The proposed merger of Fiserv Inc. and mega-processor First Data Corp. has huge implications for many parts of the payments industry. But the deal, if consummated as planned, could have an especially large effect on the U.S. debit card market.

First Data owns the Star electronic funds network, while Fiserv owns the rival Accel network. The planned merger would give Brookfield, Wis.-based Fiserv, as the successor company will be known, a commanding presence in the rapidly changing debit market. 

Star, Accel, and their few remaining direct competitors originally served the ATM market and then expanded into providing PIN-based debit card acceptance at grocery stores and a few other merchant categories. But Mastercard Inc. and Visa Inc. also entered the PIN-debit market, and they effectively locked up the market for signature-based debit cards in the 1990s. In recent years, the surviving PIN-debit networks have been broadening their range of services, including by offering signature and PINless transactions, to enhance their appeal to merchants and debit card issuers.

One possibility is that federal antitrust regulators could intervene. Back in 2003, when First Data was trying to buy the big processor Concord EFS Inc., the U.S. Department of Justice filed suit to block the merger. At the time, First Data had a majority stake in the NYCE EFT network, while Concord owned Star as well as the MAC and Cash Station networks. First Data agreed to divest its NYCE stake to get the DoJ’s blessing for the Concord acquisition, and now NYCE is owned by Fiserv rival Fidelity National Information Services Inc. (FIS).

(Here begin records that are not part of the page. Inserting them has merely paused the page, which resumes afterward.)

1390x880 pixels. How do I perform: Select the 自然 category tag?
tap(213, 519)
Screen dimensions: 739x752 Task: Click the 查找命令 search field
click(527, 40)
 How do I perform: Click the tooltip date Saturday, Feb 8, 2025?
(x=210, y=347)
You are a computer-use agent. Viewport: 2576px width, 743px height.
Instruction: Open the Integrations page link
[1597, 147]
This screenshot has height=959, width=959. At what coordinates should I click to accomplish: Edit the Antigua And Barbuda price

“One of the questions that deserves to be put on the table is what’s the regulatory perception of this,” says debit consultant Paul Tomasofsky, a partner at Arnold, Md.-based McGovern Smith Advisors.

Putting Star and Accel under one roof will raise different regulatory questions than the First Data/Concord deal did in light of the vast changes in the debit market since then, according to Tomasofsky. The DoJ, he notes, looked at the First Data/Concord marriage “fairly narrowly, looked at only PIN-debit.” But he wouldn’t predict what regulators might do, if anything, regarding Star and Accel.

Others note that the PIN-debit networks have largely become invisible to consumers, with their brands mostly gone from debit cards that bear the Visa or Mastercard brands on the front. Merchants, however, route transactions to Star, Accel, and other EFT networks through back-office system protocols.

“The brands of both networks are neutered,” consultant Eric Grover, principal of Minden, Nev.-based Intrepid Ventures, tells Digital Transactions News by email. “They’re not on the front of debit cards. They’re rarely on the back, and even then cardholders don’t look for them on the card or at the POS. The cardholder assumes his Star or Accel payment is a Mastercard or Visa transaction. It would, however, make sense to consolidate under one brand and try to revivify it.”

Jordan McKee, research director for retail payments at New York City-based 451 Research, says a Star-Accel marriage would serve as an “interesting backbone” that augments Fiserv’s existing package of payment services dubbed Fiserv NOW. “However, there is also the possibility that regulators will require a divestiture of one of the networks,” he says by email.

Of course, the merger presents issues extending far past debit, according to McKee. “Beyond the integration challenge that uniting these two industry giants will present, the deal comes at a time when merchant and bank clients are pressing First Data and Fiserv to become more agile and innovative to help them keep pace with new market entrants. This deal could be a major distraction that delays execution on these existing customer demands.”